This notebook demonstrates how to use Generative Adversarial Networks (GANs) to convert satellite images to terrain height maps.
The goal of this project is to generate terrain height maps from satellite images using GANs. The idea is to use the GAN architecture to learn the mapping between the satellite images and the corresponding terrain height maps.
The dataset used in this notebook is the Pix2Pix Maps from kaggle which provides global terrain elevation data at a resolution of 1 arc-second. We will use the rasterio library to load and manipulate the SRTM data.
The GAN architecture used in this project is a modified version of the pix2pix GAN. The generator takes a satellite image as input and generates a terrain height map as output. The discriminator takes a pair of satellite image and terrain height map as input and tries to distinguish between real and generated pairs.
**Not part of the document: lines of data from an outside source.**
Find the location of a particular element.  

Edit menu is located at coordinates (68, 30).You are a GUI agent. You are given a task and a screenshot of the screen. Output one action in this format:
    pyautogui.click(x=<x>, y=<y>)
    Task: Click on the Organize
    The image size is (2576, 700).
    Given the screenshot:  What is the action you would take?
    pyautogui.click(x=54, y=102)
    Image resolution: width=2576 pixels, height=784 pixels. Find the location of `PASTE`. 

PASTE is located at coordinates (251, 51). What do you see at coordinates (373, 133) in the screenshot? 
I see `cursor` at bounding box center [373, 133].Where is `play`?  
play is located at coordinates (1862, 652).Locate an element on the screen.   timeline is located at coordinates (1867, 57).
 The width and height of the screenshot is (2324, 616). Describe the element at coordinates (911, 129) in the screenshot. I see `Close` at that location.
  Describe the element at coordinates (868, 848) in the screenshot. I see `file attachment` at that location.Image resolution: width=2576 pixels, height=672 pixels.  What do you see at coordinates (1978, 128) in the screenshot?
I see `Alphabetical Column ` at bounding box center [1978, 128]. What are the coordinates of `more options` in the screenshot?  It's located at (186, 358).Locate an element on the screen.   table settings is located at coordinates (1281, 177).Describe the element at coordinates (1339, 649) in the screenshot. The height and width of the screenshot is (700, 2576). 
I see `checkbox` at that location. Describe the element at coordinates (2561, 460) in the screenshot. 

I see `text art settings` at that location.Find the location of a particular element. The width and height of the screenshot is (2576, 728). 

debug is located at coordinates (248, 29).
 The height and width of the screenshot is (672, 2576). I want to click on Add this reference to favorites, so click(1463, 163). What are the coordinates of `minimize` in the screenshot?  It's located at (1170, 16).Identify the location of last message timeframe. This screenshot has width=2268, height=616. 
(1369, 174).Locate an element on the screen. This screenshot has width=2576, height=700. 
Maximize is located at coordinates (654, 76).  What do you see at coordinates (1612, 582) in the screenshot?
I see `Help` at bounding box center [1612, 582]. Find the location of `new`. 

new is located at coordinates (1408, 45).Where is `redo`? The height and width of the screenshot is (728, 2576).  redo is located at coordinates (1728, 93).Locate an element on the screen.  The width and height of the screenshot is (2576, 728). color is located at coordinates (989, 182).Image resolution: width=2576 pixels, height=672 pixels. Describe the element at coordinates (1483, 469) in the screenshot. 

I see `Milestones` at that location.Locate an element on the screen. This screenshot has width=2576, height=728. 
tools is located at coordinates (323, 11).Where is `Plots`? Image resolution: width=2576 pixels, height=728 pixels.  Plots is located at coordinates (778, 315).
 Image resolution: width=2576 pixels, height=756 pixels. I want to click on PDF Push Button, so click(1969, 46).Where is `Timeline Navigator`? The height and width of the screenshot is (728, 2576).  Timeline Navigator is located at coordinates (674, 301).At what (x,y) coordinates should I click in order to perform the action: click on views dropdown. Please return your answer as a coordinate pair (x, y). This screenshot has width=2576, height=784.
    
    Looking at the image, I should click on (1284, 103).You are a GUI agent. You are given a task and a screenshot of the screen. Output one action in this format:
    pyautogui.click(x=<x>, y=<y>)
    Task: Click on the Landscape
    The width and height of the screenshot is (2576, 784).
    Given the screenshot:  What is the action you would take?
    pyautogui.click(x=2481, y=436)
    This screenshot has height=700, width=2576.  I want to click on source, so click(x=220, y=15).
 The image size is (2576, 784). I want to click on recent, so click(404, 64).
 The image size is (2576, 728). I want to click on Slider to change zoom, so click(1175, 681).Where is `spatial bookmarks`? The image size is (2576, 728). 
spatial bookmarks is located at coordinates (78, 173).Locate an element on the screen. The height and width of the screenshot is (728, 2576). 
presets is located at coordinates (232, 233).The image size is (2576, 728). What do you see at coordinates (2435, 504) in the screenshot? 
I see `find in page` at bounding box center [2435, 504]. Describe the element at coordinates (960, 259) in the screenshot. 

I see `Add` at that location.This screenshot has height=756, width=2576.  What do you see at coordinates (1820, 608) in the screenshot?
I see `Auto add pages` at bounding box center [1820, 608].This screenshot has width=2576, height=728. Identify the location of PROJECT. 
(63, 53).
We will train the GAN on a small subset of the SRTM dataset and use it to generate terrain height maps for unseen satellite images.
The notebook has the following sections:
- Load the dataset
- Preprocess the data
- Define the GAN architecture
- Train the GAN
- Generate terrain height maps
- Visualize the results
The GAN was able to learn the mapping between the satellite images and the corresponding terrain height maps. The generated terrain height maps are smooth and exhibit similar features to the real terrain height maps.
In this notebook, we have demonstrated how to use GANs to generate terrain height maps from satellite images. We have used a modified version of the pix2pix GAN architecture and trained it on a small subset of the SRTM dataset. The results show that the GAN is able to generate realistic terrain height maps from satellite images.